PAUL SOLMAN: To skeptics, the key is not that GMOs have been proved to cause these dangers, but haven't been proved not to. They point to the fact that GMOs were fast-tracked by the Food & Drug Administration despite the misgivings of some FDA -- scientists. So the manufacturers do all the testing-- tests which may be rigorous, but not at the level required for new drugs or food additives. SUE ROBERTS: There haven't been enough studies done in humans; there haven't been enough done in animals, or whatever the progression should be to test these products like we would with a food additive or with a drug. PAUL SOLMAN: Farmer George Naylor is similarly skeptical about genetically modified organisms-- GMOs.

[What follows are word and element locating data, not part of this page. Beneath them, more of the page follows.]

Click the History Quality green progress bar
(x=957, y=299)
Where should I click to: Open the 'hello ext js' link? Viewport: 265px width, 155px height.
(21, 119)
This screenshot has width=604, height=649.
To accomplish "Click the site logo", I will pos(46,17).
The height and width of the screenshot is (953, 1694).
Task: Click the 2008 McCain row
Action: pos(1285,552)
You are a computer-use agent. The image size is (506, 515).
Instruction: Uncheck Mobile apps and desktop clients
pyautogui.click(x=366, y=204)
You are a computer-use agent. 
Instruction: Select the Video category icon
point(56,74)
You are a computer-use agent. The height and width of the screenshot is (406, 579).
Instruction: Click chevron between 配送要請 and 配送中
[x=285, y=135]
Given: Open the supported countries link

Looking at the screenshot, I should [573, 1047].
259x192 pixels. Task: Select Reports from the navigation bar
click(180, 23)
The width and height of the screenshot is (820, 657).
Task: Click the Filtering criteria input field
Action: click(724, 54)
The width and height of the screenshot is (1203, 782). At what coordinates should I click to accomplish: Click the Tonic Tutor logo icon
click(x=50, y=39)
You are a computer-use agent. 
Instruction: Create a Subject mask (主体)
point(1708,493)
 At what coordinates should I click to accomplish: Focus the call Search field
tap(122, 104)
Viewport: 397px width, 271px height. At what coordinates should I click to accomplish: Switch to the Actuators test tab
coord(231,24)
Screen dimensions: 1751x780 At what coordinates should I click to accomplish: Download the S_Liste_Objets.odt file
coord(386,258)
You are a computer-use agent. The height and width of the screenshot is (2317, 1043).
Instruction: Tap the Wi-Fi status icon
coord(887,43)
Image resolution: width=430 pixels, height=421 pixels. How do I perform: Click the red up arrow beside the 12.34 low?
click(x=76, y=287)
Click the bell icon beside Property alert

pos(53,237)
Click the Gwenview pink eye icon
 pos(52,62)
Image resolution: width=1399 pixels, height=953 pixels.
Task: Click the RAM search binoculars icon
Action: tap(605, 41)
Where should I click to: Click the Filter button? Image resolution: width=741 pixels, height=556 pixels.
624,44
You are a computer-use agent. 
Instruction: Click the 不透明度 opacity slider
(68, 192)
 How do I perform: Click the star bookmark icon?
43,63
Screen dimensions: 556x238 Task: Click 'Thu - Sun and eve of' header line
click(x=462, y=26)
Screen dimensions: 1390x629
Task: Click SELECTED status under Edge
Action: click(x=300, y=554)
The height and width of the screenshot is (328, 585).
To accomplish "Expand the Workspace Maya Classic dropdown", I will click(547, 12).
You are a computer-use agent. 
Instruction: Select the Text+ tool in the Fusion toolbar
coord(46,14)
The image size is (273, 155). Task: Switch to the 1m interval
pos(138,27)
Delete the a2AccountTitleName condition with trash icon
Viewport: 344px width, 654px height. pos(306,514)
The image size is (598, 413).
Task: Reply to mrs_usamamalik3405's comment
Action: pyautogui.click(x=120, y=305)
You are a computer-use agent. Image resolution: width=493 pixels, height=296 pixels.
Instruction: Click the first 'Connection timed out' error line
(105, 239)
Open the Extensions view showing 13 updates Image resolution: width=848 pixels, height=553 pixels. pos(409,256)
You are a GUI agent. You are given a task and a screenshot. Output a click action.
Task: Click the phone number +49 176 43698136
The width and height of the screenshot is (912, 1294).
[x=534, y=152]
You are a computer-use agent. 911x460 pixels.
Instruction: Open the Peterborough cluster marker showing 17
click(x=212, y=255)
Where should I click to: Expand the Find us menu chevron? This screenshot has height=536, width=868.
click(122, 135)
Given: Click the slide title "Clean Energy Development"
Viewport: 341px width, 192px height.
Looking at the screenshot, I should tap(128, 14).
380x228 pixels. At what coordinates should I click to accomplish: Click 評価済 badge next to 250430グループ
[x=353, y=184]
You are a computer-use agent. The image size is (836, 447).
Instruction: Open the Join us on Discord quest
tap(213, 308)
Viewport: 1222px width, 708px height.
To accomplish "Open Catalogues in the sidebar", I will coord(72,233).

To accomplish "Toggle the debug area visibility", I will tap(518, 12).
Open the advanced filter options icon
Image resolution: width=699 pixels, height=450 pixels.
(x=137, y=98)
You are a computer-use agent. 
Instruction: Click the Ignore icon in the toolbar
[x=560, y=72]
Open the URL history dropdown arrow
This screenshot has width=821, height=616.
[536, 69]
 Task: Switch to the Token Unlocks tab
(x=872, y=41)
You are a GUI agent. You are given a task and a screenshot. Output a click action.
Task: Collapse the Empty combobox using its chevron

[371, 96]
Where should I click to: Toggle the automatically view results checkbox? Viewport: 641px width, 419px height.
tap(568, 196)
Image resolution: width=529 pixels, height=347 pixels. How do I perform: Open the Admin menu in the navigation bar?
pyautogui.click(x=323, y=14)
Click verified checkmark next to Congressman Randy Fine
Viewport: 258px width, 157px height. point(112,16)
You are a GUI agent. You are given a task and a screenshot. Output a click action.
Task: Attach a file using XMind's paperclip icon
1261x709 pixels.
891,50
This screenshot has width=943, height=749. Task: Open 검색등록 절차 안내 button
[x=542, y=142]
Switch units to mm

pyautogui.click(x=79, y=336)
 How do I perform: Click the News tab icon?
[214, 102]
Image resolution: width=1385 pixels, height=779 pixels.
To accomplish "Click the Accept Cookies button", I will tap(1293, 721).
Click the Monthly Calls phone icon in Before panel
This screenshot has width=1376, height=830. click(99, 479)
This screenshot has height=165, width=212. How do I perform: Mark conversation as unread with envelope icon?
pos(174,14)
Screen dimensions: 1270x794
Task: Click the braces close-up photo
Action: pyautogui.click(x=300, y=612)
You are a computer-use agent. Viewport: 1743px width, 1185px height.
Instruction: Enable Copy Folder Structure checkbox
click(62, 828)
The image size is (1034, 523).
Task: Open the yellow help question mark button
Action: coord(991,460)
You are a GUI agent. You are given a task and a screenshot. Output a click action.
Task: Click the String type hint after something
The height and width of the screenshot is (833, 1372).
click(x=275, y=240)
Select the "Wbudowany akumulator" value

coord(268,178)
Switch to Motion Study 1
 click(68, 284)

PAUL SOLMAN: In this age of agribusiness, Naylor's trying to maintain, with his wife and two boys, a family farm with family values. He raises non-GMO grain, and hopes to sell it at a premium to those who share his antipathy to agri-tech. But Naylor feels that farmers like himself are isolated, up against a corporate GMO juggernaut that threatens to lay waste to their plans. One of his fears: Contamination from GMO corn the next field over.
PAUL SOLMAN: The point is, if a non-GMO were impregnated by a GMO, its purity, says Naylor, would be compromised. PAUL SOLMAN: So this is non-GMO corn? GEORGE NAYLOR: I hope it is. The only reason that it wouldn't be is because either the seed was contaminated when I bought it, or my neighbor's pollen has pollinated some of my corn. PAUL SOLMAN: Even if he could vouch for his grain, however, Naylor would have another problem. He'd be hard-pressed to keep his corn separate from its GMO look-alikes. GEORGE NAYLOR: Now, this is where farmers bring their grain to store, and it was impossible to really segregate the GMO from the non-GMO grain this last year, so now it's just all blended together in here.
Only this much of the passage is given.